Texto proporcionado -
^^^^^^^^

Es conocida la anécdota protagonizada por Tomás a sus 5 años al preguntarle al P. Abad del Monasterio benedictino de Montecasino: ¿cómo es Dios? Esta inquietud por conocer y profundizar en el fundamento último y más radical de todo lo real orientó su vocación al estudio y la elaboración de sus obras, tanto escritas como docentes. Abordaremos, pues, el valor de la trascendencia en Tomás de Aquino, desde este interés.

En su experiencia personal él siempre tuvo la certeza de la existencia de Dios y de su cercanía real. Gracias a la relación personal a través del diálogo sobrenatural de la oración Tomás creció en el conocimiento de quien y cómo era Dios, desde la vertiente religiosa.

Dotado de una inteligencia singular, la puso al servicio de la investigación y el estudio racional de lo trascendente. Es precisamente en un libro que dedicó a los pensadores musulmanes –la Suma Contra Gentiles- y porque no compartían la misma fe, se mueve en un ámbito puramente racional y despliega amplios y profundos razonamientos especulativos acerca de Dios y sus cualidades. Su punto de partida es la admisión de que se puede conocer algo acerca de Dios desde un doble ámbito: el de la fe y el de la razón. Así es como elabora una demostración racional de la existencia de Dios a través de cinco caminos o vías. A partir de una serie de hechos observables por todos se puede llegar a deducir, dando pasos lógicos y de forma sucesiva, la necesidad de la existencia de un primer ser absoluto que dé razón a modo de causa de aquello que se observa.

^^^^^^^^

Datos de entrada -

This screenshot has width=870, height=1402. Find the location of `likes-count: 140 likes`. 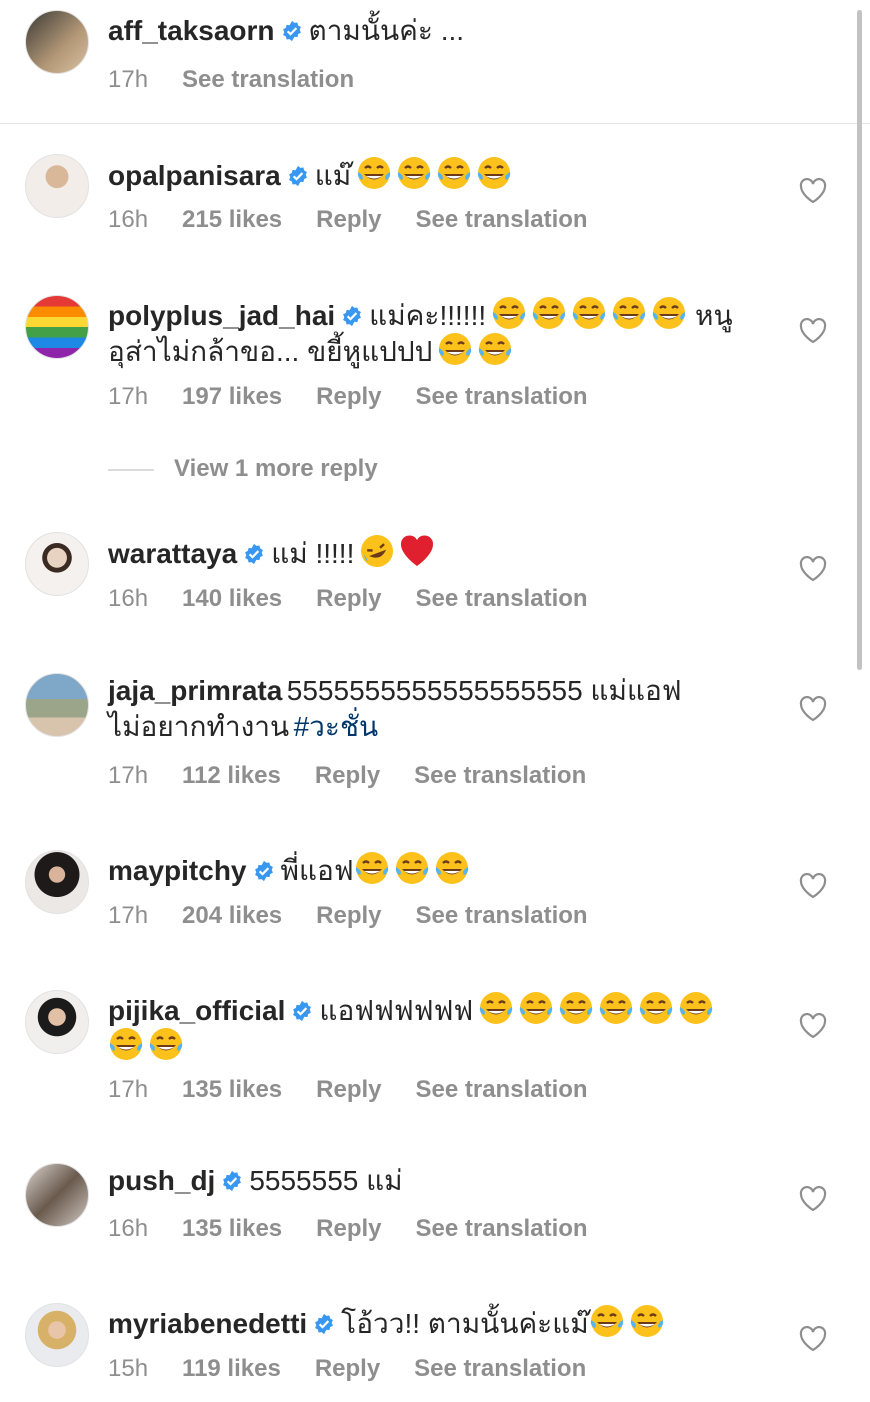

likes-count: 140 likes is located at coordinates (232, 598).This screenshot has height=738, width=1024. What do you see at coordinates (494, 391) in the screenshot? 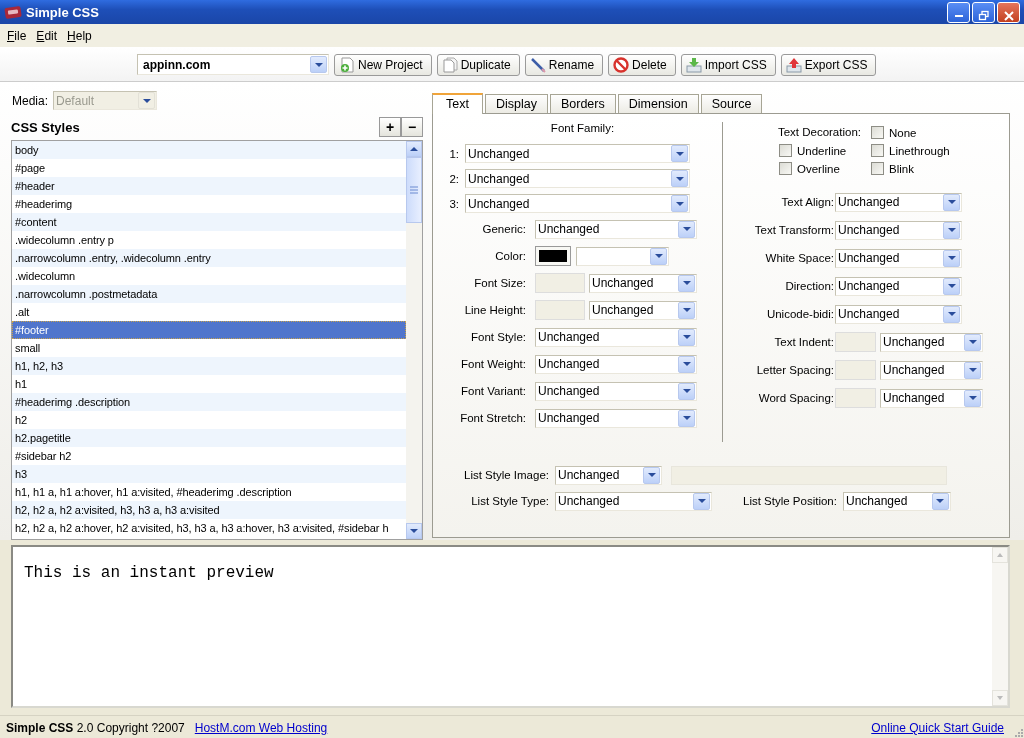
I see `field-label: Font Variant:` at bounding box center [494, 391].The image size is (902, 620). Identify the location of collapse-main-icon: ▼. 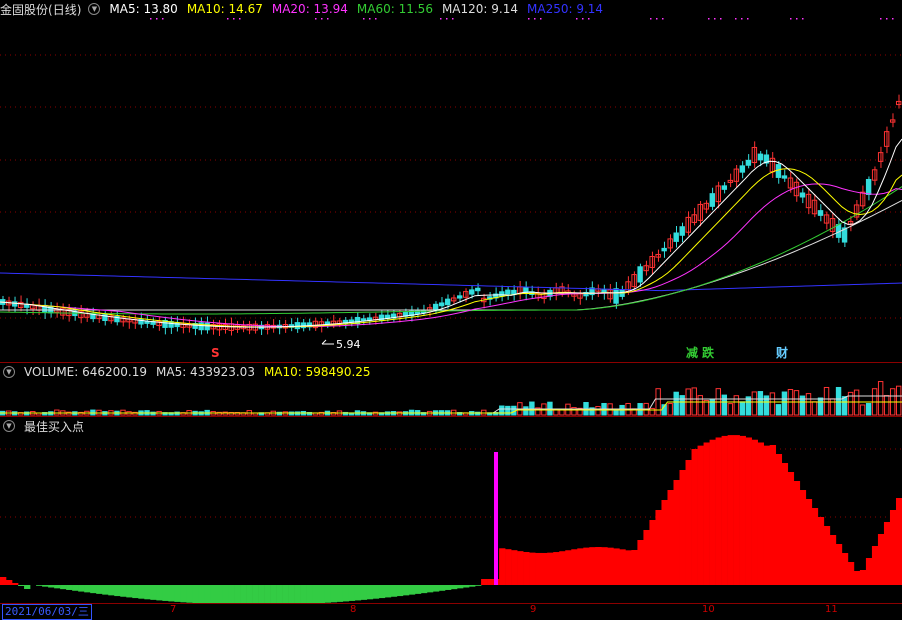
(94, 9).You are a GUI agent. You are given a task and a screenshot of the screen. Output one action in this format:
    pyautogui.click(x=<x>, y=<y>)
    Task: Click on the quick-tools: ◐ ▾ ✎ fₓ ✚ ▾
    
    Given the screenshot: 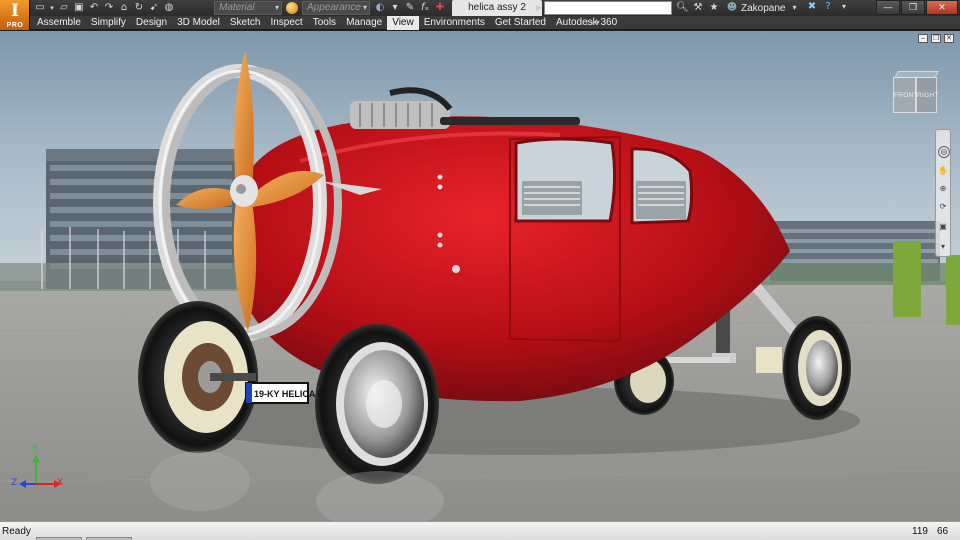 What is the action you would take?
    pyautogui.click(x=418, y=8)
    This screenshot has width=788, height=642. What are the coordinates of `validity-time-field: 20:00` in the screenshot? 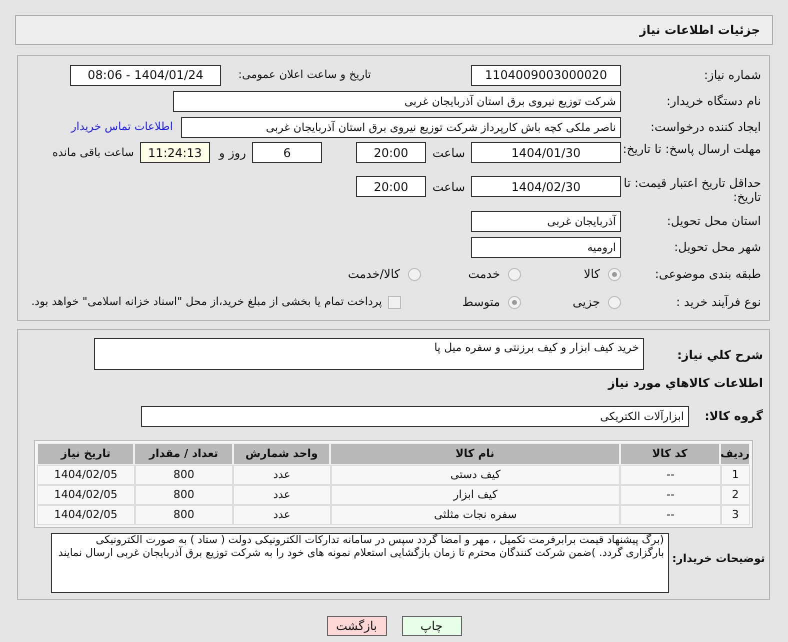 It's located at (391, 186).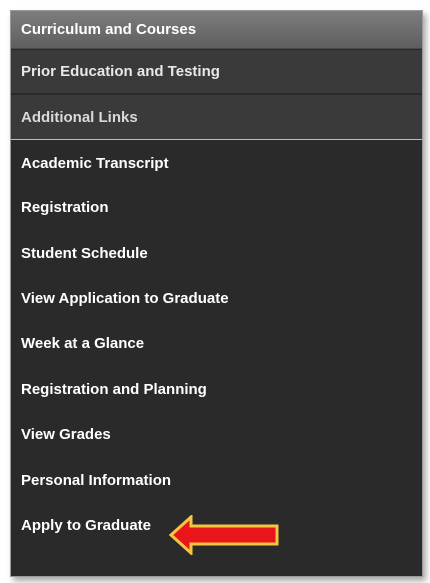  I want to click on section-prior-education-and-testing: Prior Education and Testing, so click(216, 72).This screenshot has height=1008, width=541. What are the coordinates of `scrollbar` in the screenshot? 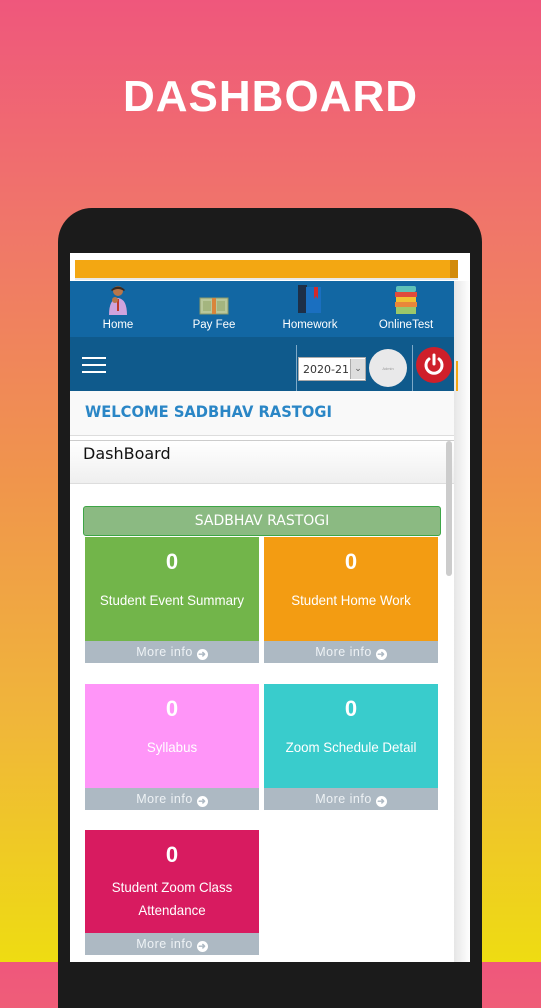 It's located at (449, 508).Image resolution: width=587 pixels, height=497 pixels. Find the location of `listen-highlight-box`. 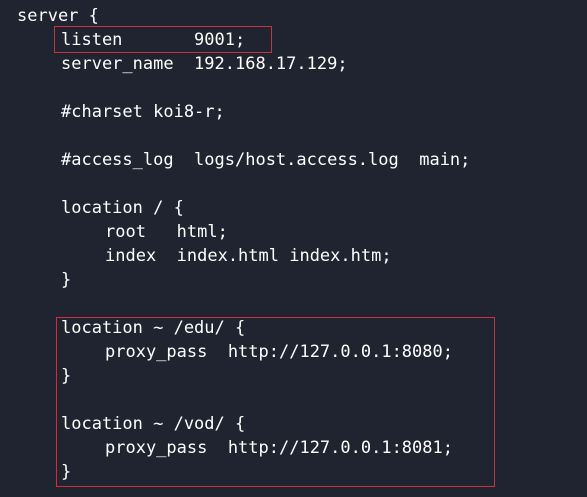

listen-highlight-box is located at coordinates (163, 40).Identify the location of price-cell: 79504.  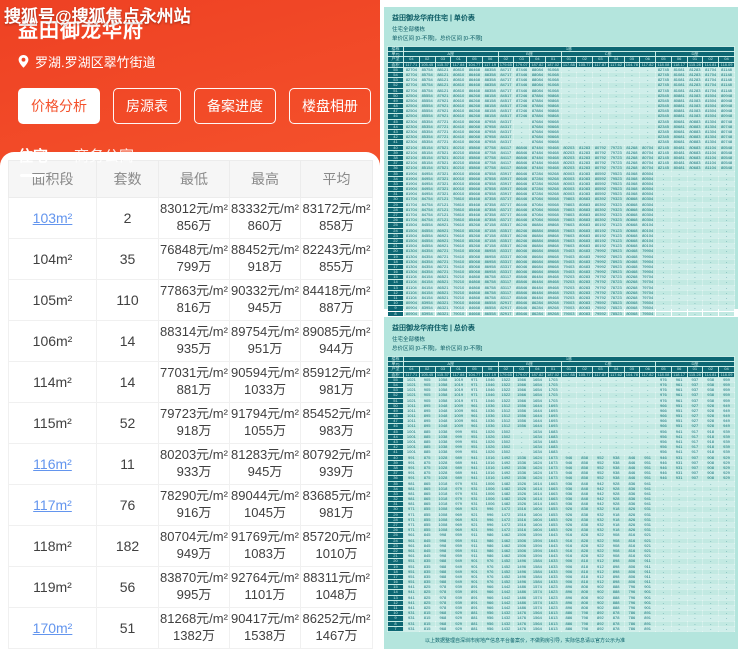
(648, 308). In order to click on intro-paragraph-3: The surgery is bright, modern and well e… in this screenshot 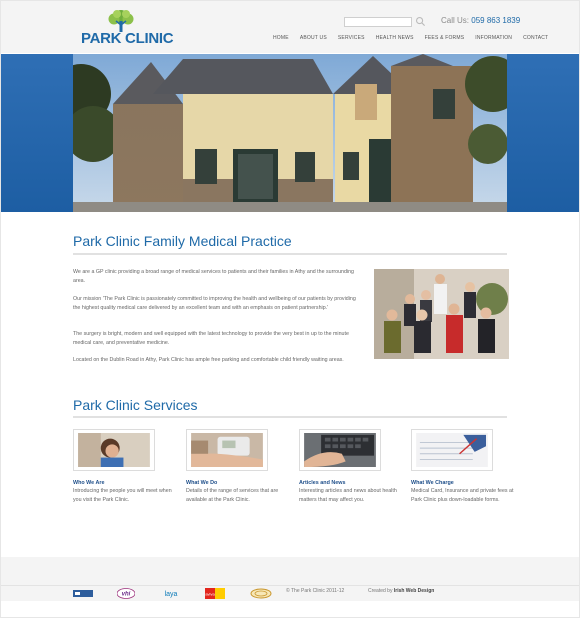, I will do `click(211, 338)`.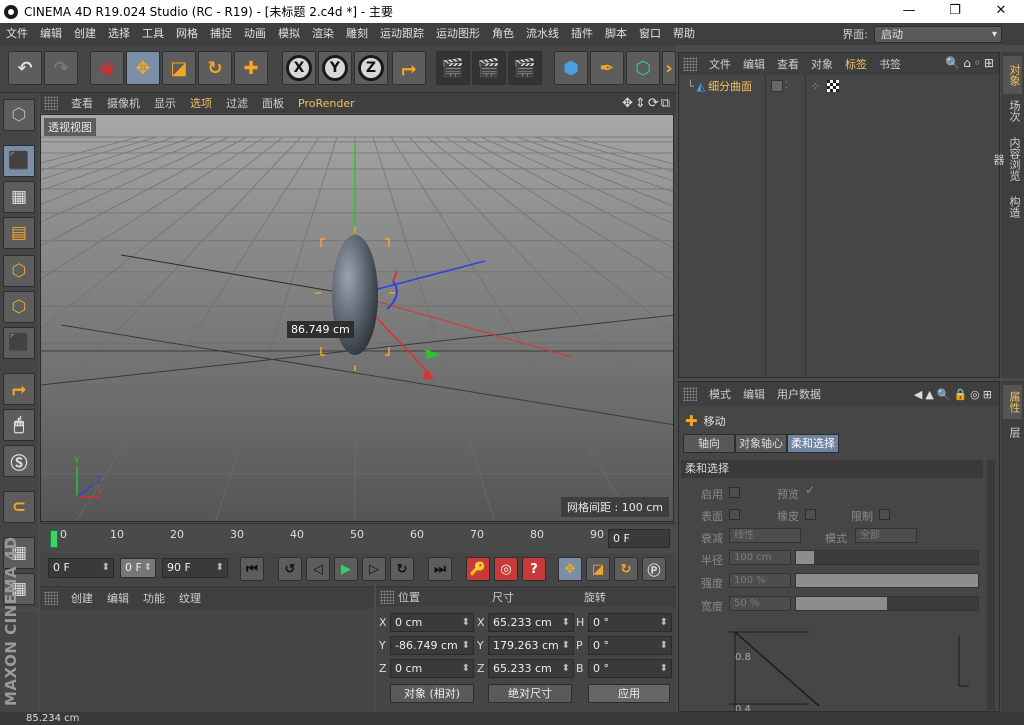 This screenshot has width=1024, height=725. What do you see at coordinates (954, 394) in the screenshot?
I see `attr-nav-icons: ◀▲🔍🔒◎⊞` at bounding box center [954, 394].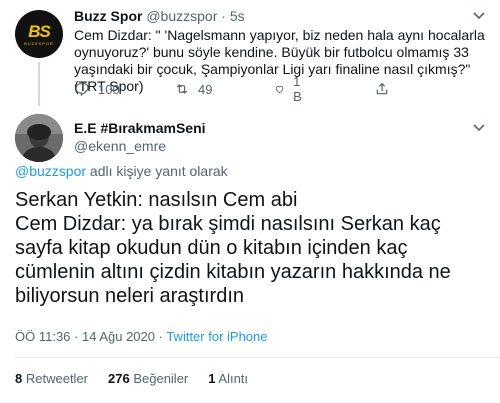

^^^^^^^^

Instrucción de trabajo 1 -
Anota sin cambios, del texto sobre Tomás de Aquino, el fragmento que empieza con las palabras que contienen "Es conocida la" y termina con "la vertiente religiosa.".
Instrucción de trabajo 2 -
Según el texto sobre Tomás de Aquino, ¿a quiénes dedicó la Suma Contra Gentiles?

Respuesta escrita 1 -
Es conocida la anécdota protagonizada por Tomás a sus 5 años al preguntarle al P. Abad del Monasterio benedictino de Montecasino: ¿cómo es Dios? Esta inquietud por conocer y profundizar en el fundamento último y más radical de todo lo real orientó su vocación al estudio y la elaboración de sus obras, tanto escritas como docentes. Abordaremos, pues, el valor de la trascendencia en Tomás de Aquino, desde este interés.

En su experiencia personal él siempre tuvo la certeza de la existencia de Dios y de su cercanía real. Gracias a la relación personal a través del diálogo sobrenatural de la oración Tomás creció en el conocimiento de quien y cómo era Dios, desde la vertiente religiosa.

Respuesta escrita 2 -
A los pensadores musulmanes.